## [WORK ORDER]
Take the data below and extract the lines from the one with "Click the plus icon to add article" to the one with "Set Leonida to persiani", inclusive, exactly as written.

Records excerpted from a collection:
[Start of section]
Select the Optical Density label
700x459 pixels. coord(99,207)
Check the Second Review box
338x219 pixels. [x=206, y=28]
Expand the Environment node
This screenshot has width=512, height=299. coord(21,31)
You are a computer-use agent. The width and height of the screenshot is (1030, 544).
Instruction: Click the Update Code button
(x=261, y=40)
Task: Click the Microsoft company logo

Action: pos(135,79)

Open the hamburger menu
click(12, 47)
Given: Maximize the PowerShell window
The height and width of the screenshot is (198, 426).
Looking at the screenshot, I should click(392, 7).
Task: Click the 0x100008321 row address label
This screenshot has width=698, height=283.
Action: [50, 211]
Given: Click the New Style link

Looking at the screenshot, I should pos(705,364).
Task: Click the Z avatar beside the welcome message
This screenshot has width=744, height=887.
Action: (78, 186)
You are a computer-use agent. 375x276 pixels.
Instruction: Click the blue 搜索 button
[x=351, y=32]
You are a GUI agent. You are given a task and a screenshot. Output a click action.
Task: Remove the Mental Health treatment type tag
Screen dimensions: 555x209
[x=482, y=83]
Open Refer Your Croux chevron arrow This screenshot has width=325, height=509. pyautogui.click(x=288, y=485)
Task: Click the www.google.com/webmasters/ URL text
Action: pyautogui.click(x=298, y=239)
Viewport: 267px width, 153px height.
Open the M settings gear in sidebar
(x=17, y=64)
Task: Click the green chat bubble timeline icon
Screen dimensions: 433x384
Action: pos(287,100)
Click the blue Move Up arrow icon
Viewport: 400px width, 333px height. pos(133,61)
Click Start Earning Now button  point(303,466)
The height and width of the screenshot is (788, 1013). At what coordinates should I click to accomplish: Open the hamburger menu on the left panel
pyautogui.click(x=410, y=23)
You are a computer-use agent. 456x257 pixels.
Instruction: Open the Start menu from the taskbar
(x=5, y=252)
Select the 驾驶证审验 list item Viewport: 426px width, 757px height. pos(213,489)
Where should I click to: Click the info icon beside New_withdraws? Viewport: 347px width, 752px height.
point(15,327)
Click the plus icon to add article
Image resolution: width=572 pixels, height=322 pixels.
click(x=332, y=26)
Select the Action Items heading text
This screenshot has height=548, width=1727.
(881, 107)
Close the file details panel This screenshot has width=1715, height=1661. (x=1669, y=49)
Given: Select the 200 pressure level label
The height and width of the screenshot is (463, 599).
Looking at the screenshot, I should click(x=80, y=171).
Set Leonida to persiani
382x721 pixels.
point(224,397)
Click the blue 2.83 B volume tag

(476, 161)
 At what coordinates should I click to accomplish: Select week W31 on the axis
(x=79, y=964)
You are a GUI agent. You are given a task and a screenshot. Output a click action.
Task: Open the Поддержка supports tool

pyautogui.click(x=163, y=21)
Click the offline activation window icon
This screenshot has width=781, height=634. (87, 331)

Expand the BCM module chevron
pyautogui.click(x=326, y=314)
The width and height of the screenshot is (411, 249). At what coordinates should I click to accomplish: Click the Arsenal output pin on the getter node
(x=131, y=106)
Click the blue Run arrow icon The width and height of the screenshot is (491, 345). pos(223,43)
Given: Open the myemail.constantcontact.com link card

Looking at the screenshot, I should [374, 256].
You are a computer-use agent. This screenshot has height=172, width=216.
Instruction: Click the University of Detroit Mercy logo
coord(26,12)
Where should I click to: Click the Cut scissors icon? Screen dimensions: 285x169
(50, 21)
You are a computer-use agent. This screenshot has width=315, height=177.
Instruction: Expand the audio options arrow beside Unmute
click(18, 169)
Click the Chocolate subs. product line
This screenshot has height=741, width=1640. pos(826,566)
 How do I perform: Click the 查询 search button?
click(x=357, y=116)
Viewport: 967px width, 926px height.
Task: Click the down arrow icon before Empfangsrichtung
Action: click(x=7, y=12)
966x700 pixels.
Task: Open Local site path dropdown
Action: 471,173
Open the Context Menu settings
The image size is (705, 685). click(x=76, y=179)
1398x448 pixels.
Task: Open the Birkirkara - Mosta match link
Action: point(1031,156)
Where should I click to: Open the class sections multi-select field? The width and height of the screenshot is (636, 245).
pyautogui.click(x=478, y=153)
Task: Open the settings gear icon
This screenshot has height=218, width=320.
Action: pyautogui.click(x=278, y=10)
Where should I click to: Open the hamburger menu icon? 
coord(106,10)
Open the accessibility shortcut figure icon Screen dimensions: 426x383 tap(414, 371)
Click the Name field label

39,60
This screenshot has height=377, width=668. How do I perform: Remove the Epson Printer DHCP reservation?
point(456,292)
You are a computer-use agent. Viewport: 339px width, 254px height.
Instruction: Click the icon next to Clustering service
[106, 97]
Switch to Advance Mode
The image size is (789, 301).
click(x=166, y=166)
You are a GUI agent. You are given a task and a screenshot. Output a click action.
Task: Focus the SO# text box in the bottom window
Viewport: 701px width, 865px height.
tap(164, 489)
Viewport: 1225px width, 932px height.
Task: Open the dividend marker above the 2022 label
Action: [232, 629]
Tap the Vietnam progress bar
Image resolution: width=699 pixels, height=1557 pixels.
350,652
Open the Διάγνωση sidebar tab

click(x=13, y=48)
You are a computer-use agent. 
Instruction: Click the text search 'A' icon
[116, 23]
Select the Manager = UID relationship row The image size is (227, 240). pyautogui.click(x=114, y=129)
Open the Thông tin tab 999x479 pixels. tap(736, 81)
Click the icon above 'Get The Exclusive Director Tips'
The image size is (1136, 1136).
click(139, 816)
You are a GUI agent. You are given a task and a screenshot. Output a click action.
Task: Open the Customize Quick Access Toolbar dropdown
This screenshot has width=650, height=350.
[End of section]
## [SOLUTION BELOW]
Click the plus icon to add article
Image resolution: width=572 pixels, height=322 pixels.
click(x=332, y=26)
Select the Action Items heading text
This screenshot has height=548, width=1727.
(881, 107)
Close the file details panel This screenshot has width=1715, height=1661. (x=1669, y=49)
Given: Select the 200 pressure level label
The height and width of the screenshot is (463, 599).
Looking at the screenshot, I should click(x=80, y=171).
Set Leonida to persiani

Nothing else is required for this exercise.